*INSTRUCTIONS TO FOLLOW:*
Copy out the records word for word, everything from the line containing "You are a computer-use agent. Image resolution: width=942" down to the end of the records, including both ends.

Item coordinate data
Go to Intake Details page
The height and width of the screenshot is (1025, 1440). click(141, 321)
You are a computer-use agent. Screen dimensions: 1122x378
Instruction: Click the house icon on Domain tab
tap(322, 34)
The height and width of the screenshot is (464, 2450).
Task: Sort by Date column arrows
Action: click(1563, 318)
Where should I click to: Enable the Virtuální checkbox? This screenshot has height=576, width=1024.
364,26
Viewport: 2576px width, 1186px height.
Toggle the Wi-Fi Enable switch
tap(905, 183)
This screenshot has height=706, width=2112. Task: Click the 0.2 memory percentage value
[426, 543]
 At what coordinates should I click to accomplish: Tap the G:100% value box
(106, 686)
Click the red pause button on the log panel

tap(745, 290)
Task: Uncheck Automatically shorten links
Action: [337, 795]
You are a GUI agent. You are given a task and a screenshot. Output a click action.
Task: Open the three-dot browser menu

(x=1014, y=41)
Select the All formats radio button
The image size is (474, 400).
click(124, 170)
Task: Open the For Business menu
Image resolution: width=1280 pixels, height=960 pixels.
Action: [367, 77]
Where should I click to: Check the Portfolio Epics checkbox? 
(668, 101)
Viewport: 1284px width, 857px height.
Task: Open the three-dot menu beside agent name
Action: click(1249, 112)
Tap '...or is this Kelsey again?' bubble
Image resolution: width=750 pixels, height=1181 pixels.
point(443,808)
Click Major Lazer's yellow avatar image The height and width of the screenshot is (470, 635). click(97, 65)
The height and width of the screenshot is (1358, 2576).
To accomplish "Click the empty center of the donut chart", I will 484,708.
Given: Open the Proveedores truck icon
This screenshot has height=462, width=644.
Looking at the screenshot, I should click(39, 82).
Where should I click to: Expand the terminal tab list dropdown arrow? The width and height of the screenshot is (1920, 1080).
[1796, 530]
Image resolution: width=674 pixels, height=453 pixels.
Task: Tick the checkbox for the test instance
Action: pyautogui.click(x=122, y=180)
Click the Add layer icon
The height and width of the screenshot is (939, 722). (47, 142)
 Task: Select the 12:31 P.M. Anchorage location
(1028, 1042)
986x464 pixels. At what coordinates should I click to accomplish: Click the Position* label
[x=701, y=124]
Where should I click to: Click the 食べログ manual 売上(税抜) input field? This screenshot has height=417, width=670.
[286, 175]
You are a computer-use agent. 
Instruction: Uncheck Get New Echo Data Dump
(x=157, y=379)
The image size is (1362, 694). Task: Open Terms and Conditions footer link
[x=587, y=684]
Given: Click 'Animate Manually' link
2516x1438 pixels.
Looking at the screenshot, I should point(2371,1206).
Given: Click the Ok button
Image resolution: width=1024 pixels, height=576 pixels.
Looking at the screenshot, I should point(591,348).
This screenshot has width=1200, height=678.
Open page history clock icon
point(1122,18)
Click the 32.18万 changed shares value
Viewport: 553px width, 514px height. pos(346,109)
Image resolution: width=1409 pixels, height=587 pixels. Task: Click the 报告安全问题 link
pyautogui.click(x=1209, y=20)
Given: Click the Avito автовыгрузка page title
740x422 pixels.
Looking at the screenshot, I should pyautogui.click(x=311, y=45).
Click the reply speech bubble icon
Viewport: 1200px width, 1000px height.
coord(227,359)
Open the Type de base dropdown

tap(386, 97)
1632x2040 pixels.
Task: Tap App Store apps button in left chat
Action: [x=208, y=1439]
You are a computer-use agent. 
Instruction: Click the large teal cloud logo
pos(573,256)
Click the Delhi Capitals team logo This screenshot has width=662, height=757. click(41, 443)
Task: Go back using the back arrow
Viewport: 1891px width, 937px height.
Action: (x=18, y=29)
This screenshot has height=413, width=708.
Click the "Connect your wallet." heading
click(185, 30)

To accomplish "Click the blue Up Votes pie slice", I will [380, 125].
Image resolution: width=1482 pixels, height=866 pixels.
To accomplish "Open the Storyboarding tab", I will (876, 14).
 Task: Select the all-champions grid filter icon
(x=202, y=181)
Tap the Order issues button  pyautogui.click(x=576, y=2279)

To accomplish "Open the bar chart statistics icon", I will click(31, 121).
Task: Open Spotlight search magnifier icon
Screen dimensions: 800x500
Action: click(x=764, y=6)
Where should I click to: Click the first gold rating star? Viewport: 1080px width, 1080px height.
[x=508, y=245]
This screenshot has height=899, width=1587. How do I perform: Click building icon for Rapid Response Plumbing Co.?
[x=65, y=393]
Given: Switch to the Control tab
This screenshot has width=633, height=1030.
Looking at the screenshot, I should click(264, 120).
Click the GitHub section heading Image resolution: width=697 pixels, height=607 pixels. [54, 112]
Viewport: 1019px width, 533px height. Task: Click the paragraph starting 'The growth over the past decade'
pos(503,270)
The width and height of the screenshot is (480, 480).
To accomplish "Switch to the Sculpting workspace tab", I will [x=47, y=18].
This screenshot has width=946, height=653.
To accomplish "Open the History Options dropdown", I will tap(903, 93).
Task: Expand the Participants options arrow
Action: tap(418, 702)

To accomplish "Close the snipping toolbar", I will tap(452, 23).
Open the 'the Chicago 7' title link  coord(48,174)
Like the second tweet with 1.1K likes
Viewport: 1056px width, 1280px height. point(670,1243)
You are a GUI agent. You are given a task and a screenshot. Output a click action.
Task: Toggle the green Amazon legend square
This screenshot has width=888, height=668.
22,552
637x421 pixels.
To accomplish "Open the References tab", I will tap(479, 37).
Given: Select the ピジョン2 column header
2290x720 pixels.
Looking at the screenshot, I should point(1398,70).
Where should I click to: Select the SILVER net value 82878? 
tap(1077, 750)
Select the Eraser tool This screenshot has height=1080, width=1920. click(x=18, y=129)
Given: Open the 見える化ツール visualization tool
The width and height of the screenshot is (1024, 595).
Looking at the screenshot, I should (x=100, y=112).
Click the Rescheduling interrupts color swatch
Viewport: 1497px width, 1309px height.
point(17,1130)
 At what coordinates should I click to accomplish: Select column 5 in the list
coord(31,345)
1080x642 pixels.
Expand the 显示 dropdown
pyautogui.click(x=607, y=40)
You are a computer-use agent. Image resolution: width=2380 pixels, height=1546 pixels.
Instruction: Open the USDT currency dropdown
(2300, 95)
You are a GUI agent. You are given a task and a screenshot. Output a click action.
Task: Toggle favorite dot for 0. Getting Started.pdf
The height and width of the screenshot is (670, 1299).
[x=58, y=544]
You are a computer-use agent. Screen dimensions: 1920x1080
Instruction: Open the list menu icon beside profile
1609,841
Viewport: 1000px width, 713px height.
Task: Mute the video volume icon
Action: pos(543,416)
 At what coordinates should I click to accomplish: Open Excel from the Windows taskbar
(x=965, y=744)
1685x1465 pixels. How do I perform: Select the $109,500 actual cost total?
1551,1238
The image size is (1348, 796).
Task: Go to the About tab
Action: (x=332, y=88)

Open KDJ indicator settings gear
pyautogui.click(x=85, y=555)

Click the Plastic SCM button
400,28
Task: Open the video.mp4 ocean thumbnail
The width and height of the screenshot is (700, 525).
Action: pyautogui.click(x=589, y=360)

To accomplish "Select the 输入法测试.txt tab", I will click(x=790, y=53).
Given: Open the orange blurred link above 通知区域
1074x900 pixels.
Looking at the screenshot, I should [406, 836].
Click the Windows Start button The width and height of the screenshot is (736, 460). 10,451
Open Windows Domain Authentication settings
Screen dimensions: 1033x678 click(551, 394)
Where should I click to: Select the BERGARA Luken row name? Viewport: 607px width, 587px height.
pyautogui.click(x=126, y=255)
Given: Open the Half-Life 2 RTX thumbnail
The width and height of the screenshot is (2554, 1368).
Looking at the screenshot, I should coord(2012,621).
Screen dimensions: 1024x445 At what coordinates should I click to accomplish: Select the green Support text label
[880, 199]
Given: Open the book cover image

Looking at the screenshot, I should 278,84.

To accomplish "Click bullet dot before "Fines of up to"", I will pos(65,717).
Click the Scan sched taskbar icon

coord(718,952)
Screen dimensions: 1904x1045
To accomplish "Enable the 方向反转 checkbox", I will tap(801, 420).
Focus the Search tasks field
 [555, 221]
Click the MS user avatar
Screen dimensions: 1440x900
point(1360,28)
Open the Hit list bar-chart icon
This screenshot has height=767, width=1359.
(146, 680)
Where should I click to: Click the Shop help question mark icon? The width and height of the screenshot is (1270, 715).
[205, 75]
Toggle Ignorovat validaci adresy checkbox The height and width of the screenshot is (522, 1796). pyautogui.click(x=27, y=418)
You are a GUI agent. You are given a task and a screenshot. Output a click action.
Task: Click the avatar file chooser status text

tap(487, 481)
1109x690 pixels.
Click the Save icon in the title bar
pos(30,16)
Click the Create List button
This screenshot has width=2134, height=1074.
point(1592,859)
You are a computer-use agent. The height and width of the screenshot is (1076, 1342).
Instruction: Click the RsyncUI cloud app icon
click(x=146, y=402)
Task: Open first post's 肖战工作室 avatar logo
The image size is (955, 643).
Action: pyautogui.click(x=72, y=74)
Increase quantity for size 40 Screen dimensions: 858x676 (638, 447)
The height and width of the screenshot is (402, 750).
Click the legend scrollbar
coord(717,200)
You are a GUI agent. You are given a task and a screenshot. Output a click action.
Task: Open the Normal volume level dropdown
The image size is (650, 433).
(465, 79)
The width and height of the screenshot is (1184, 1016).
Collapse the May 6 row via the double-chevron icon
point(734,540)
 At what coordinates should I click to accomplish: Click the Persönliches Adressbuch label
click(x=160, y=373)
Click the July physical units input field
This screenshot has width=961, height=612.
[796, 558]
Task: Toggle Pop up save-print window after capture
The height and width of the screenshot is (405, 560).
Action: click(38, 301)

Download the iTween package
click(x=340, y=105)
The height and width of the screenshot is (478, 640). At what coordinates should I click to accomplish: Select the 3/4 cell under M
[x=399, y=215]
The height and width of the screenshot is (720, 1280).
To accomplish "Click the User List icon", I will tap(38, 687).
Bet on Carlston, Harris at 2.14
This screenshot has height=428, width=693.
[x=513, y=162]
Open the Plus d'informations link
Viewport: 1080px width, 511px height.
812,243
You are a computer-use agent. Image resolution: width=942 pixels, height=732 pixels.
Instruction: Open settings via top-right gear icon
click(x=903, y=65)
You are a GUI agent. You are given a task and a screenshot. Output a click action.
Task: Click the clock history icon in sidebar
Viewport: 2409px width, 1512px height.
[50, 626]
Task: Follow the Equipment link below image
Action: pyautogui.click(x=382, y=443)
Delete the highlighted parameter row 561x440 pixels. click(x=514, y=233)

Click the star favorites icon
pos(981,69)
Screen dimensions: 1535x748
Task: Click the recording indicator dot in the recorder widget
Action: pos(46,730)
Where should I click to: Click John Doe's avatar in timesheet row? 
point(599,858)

*FULL OUTPUT:*
You are a computer-use agent. Image resolution: width=942 pixels, height=732 pixels.
Instruction: Open settings via top-right gear icon
click(x=903, y=65)
You are a GUI agent. You are given a task and a screenshot. Output a click action.
Task: Click the clock history icon in sidebar
Viewport: 2409px width, 1512px height.
[50, 626]
Task: Follow the Equipment link below image
Action: pyautogui.click(x=382, y=443)
Delete the highlighted parameter row 561x440 pixels. click(x=514, y=233)

Click the star favorites icon
pos(981,69)
Screen dimensions: 1535x748
Task: Click the recording indicator dot in the recorder widget
Action: pos(46,730)
Where should I click to: Click John Doe's avatar in timesheet row? 
point(599,858)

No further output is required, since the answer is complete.